The challenge to globalization has to come from civil society, from values within us. The way we think about our situation and the way we react to global oppression - our perceptions about reality and our proposals for a better future - must become more fine-tuned. We must realize that redirecting the system is not wrong; standing by and letting it continue is immoral. Individual effort, unchained by fear and habit, is all that is needed. It is not unimaginable to think that we can exert ourselves greatly to defend our society against what we are certain is wrong.

The key is not to elect the same oppressors, over and over again.




1. "There are a number of theories as to the origin of the Irish Travellers. Their secret language, Shelta, and the evidence of various historical references to them would seem to indicate that they are the remnants of an ancient class of wandering poets, joined by those who were pushed off the land during different times of social and economic upheaval such as Cromwell's campaign of slaughter, the Battle of the Boyne (1690) and the Battle of Aughrim (1691). Many of the Travellers may also be the descendants of people who were left homeless as a result of the Irish potato famines of the nineteenth century."

"Both the Celtic scholar Kuno Meyer (1858-1919) and the Romani scholar John Sampson (1862-1931) believed Shelta to be a language that was centuries old, perhaps from as far back as before the thirteenth century. Meyer believed that Shelta was "once possessed by Irish poets and scholars, who, probably were its original framers". He maintained that there were elements in the language which only scholars could have introduced: these included the names of characters from the ancient Ogham alphabet, and borrowings from Greek and Hebrew. Structurally Shelta is more similar to English than it is to Irish Gaelic, although the core of its vocabulary has Gaelic origins. Shelta also includes elements from several varieties of British cant as well as from English and from Anglo-Romani."
Gypsy Collections at the University of Liverpool. "Irish Travellers."
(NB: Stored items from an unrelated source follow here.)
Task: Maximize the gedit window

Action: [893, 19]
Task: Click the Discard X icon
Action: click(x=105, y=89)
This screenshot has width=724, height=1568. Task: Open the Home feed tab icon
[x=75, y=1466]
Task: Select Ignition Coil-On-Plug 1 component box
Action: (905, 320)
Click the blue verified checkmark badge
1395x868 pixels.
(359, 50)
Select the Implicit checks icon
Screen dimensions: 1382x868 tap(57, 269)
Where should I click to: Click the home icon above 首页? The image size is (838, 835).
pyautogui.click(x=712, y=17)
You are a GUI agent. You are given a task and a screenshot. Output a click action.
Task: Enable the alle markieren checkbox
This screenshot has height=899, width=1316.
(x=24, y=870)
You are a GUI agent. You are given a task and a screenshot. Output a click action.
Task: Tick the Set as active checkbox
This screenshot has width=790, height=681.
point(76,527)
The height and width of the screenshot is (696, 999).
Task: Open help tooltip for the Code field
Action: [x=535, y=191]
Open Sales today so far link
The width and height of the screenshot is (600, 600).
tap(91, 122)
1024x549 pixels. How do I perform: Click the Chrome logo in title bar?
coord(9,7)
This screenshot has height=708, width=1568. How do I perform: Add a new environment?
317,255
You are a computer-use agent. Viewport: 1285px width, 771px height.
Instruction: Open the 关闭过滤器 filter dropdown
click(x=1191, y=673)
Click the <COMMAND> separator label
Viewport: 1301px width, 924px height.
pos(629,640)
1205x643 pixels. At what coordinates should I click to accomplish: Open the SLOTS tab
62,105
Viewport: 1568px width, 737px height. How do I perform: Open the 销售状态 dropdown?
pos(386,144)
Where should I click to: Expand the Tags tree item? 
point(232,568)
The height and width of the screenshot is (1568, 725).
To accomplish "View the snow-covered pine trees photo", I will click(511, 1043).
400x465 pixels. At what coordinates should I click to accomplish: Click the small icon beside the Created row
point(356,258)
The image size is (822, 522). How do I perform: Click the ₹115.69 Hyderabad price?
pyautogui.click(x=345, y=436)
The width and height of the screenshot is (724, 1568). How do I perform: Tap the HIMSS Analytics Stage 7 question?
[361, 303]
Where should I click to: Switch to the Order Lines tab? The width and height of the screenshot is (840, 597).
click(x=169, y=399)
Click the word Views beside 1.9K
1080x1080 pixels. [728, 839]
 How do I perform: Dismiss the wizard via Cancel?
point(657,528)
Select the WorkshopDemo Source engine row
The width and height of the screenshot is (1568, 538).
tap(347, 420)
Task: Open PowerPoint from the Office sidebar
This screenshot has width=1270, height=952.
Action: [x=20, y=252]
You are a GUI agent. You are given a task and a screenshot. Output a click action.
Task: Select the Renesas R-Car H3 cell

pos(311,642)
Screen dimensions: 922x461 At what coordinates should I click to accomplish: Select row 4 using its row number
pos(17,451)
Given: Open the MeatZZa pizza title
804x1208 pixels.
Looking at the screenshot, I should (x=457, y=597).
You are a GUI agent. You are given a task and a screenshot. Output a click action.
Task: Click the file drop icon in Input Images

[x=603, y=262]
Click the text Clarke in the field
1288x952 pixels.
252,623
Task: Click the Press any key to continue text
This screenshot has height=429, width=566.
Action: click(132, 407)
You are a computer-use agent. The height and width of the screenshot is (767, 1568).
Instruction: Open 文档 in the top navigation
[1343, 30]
2. "Some writers would trace the Irish Travellers back in history to 200 AD or even as early as 600 BC when metalworkers travelled the country with their families. These families were joined by travelling musicians and later by Druid priests displaced from their villages after Christianity defeated Druidism, forming the core of the Traveller population. Others may have joined them when tenants were dispossessed of their lands in 1585 after the introduction of rents to be paid in money by tenant farmers and again in 1652 when lands were confiscated under the Act of Settlement. By 1834 the travelling community was clearly distinguished from other poor who wandered the land in the report of the Royal Commission on the Poor Laws in that year."
Kenrick, Donald. "Patrin: The Travellers of Ireland." The Patrin Web Journal.